### QUOTED TEXT:
(spark) branch master updated: [SPARK-48718][SQL] Handle and fix the case when deserializer in cogroup is resolved during application of DeduplicateRelation rule

wenchen Tue, 25 Jun 2024 18:43:53 -0700

This is an automated email from the ASF dual-hosted git repository.

wenchen pushed a commit to branch master
in repository https://gitbox.apache.org/repos/asf/spark.git



The following commit(s) were added to refs/heads/master by this push:
     new ebacb9163f26 [SPARK-48718][SQL] Handle and fix the case when 
deserializer in cogroup is resolved during application of DeduplicateRelation 
rule
ebacb9163f26 is described below

commit ebacb9163f268de83ad721a509d6298a6690f338
Author: Xinyi Yu <[email protected]>
AuthorDate: Wed Jun 26 09:43:27 2024 +0800

    [SPARK-48718][SQL] Handle and fix the case when deserializer in cogroup is 
resolved during application of DeduplicateRelation rule
    
    ### What changes were proposed in this pull request?

### LISTED ENTRIES:
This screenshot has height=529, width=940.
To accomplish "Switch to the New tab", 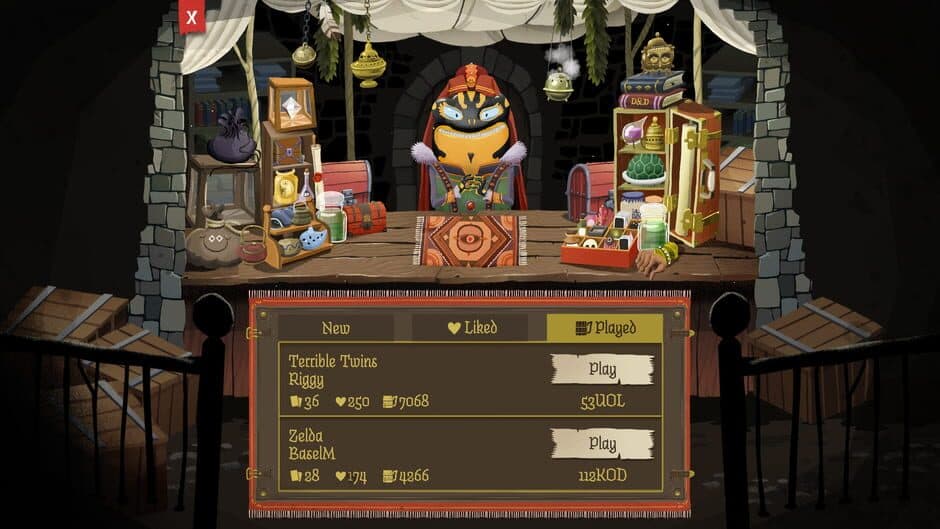I will (x=336, y=328).
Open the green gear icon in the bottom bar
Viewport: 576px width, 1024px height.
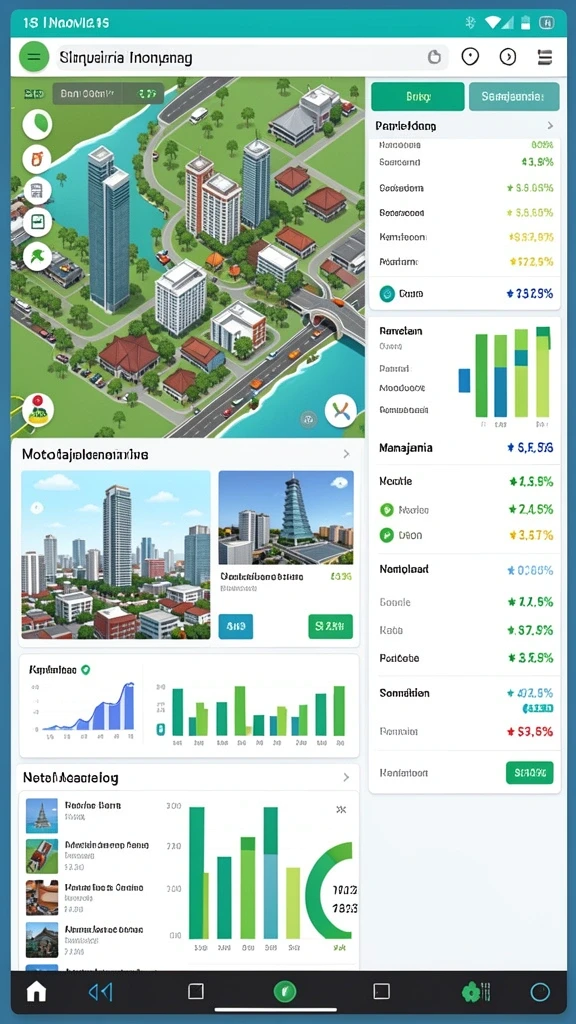(470, 993)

### WHAT THIS EXERCISE ASKS:
- A) According to the commit email, who is the author of commit ebacb9163f26?
- B) Rewrite everything in the commit email from "The following commit(s)" down to "this pull request?", putting "serializer" wherever "deserializer" appears.
Answer using only the commit email.

### RESPONSES TO THE EXERCISE:
- A) Xinyi Yu

- B)
The following commit(s) were added to refs/heads/master by this push:
     new ebacb9163f26 [SPARK-48718][SQL] Handle and fix the case when 
serializer in cogroup is resolved during application of DeduplicateRelation 
rule
ebacb9163f26 is described below

commit ebacb9163f268de83ad721a509d6298a6690f338
Author: Xinyi Yu <[email protected]>
AuthorDate: Wed Jun 26 09:43:27 2024 +0800

    [SPARK-48718][SQL] Handle and fix the case when serializer in cogroup is 
resolved during application of DeduplicateRelation rule
    
    ### What changes were proposed in this pull request?